Report only how many lines in the rows below contain the string "width". Case counts.

— Begin Data to use —

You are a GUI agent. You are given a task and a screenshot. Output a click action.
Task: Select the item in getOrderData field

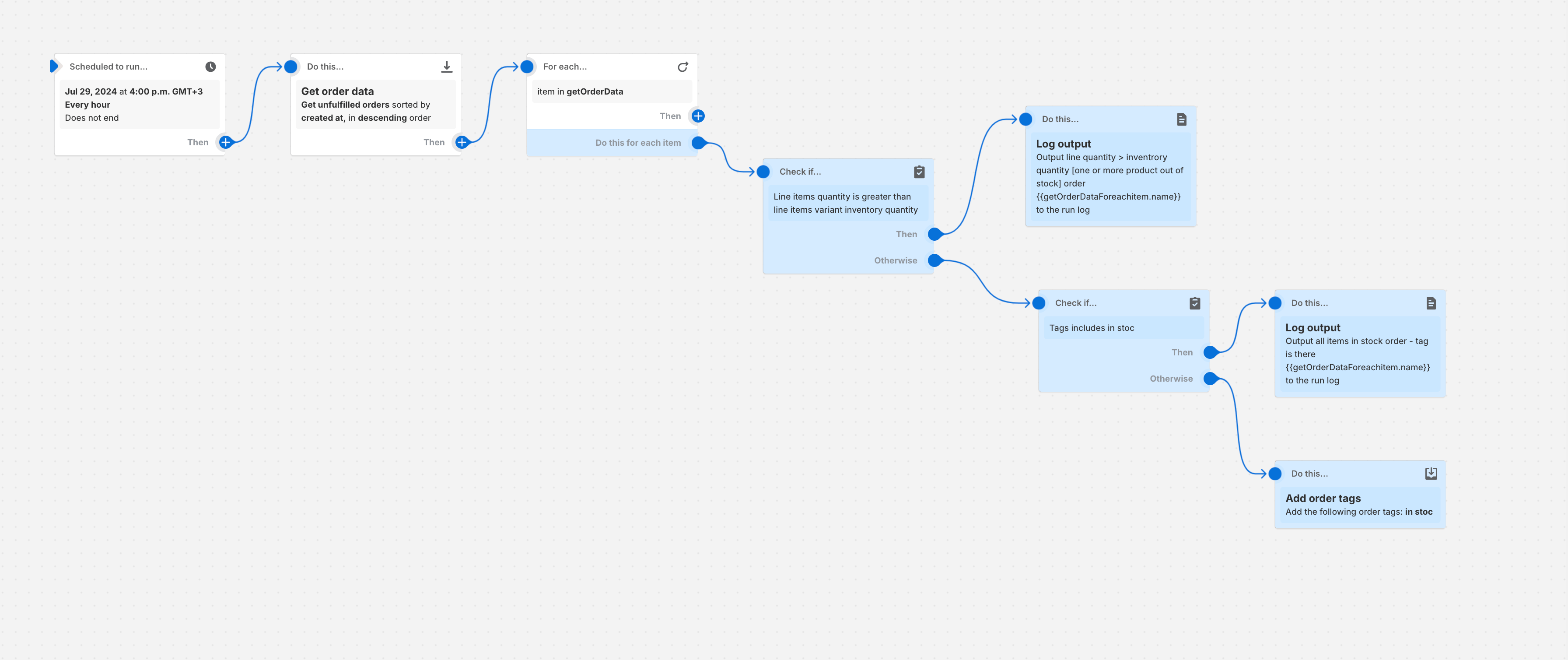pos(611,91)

— End Data to use —
— Begin Data to use —

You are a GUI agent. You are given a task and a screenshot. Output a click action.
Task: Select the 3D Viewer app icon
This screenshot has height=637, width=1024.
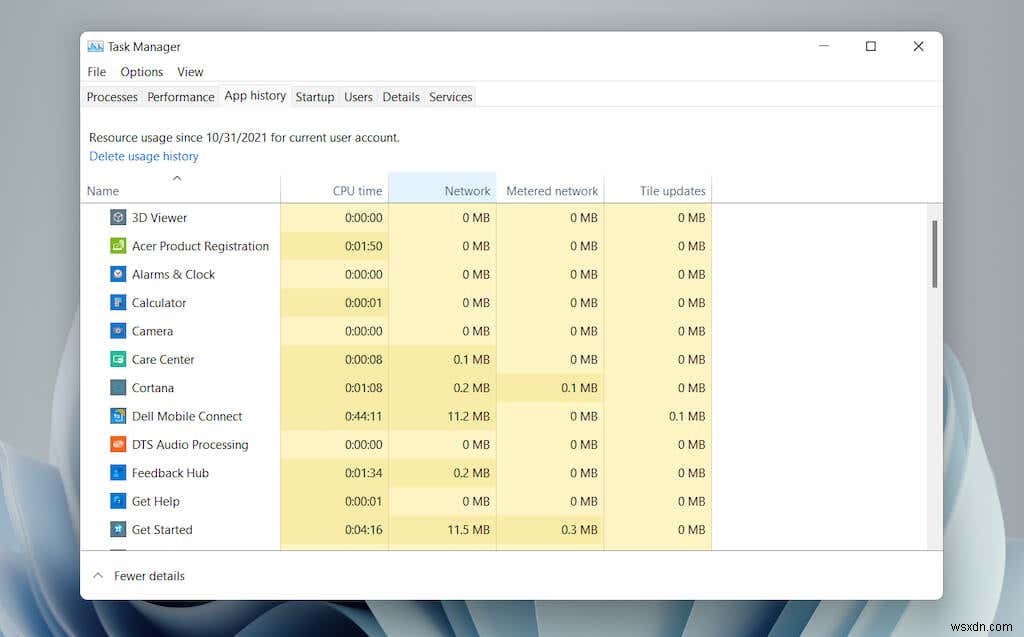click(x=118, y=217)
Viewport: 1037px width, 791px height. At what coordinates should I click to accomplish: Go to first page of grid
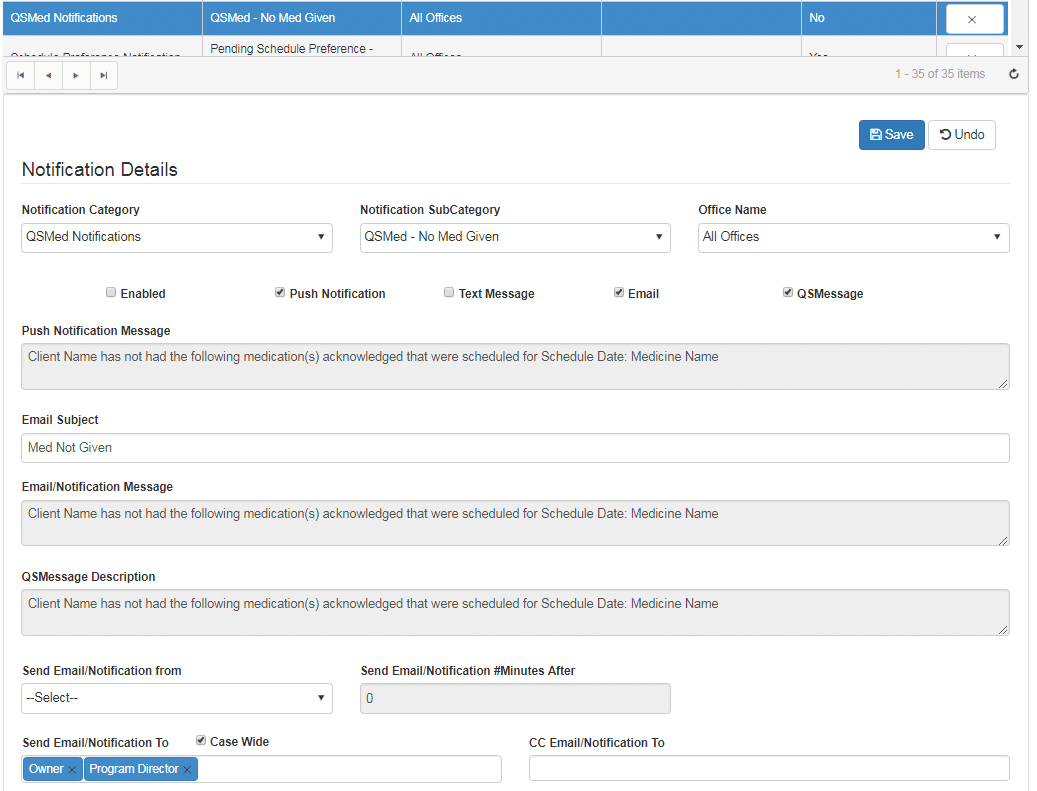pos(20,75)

— End Data to use —

### Full output
2